• [Task prompt]
From the line containing "At what coordinates should I click to accomplish: Click" onward to the last line of the data below, copy each line exactly and add nothing.

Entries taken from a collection
# # # # # # #

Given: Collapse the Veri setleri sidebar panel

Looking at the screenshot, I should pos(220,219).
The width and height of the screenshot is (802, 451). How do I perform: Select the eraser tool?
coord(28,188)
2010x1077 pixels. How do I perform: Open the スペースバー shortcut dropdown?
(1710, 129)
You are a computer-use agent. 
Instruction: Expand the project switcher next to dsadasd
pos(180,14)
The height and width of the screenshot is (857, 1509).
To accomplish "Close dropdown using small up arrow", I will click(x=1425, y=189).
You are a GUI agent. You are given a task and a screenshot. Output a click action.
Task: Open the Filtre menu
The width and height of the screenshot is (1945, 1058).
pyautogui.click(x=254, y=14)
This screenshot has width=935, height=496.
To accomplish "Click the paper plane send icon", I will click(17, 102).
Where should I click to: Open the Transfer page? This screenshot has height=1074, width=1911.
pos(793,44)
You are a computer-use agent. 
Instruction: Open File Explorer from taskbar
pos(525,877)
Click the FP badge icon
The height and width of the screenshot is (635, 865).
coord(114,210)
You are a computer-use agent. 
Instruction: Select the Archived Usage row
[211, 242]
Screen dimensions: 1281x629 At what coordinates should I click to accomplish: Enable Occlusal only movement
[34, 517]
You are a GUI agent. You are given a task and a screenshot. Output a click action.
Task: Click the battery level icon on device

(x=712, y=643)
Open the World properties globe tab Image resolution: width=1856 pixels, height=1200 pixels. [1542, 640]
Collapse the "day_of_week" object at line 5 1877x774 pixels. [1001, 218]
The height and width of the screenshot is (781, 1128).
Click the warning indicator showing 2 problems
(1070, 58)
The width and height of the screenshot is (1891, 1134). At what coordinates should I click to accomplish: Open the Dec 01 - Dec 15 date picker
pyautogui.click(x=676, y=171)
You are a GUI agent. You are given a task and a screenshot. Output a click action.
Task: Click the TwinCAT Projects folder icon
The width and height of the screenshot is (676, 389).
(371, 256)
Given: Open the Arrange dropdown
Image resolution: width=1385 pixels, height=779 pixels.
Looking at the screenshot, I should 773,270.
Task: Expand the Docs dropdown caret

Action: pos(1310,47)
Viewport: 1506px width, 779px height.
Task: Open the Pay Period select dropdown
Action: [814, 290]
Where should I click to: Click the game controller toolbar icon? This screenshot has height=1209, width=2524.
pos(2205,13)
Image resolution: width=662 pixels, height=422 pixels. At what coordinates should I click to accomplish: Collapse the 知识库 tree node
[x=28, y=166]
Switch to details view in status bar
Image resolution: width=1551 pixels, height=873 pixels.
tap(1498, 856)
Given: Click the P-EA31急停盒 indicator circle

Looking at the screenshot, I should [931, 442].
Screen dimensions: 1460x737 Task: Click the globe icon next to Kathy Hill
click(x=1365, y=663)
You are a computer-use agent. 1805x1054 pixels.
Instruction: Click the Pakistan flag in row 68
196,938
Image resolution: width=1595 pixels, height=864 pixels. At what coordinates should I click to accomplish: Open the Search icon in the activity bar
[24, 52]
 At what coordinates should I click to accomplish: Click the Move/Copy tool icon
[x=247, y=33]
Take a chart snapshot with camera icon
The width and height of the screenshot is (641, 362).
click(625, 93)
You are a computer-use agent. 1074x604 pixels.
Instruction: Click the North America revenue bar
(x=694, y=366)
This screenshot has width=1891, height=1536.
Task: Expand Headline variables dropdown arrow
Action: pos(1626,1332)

# # # # # # #

• [Response box]
 At what coordinates should I click to accomplish: Click the Move/Copy tool icon
[x=247, y=33]
Take a chart snapshot with camera icon
The width and height of the screenshot is (641, 362).
click(625, 93)
You are a computer-use agent. 1074x604 pixels.
Instruction: Click the North America revenue bar
(x=694, y=366)
This screenshot has width=1891, height=1536.
Task: Expand Headline variables dropdown arrow
Action: pos(1626,1332)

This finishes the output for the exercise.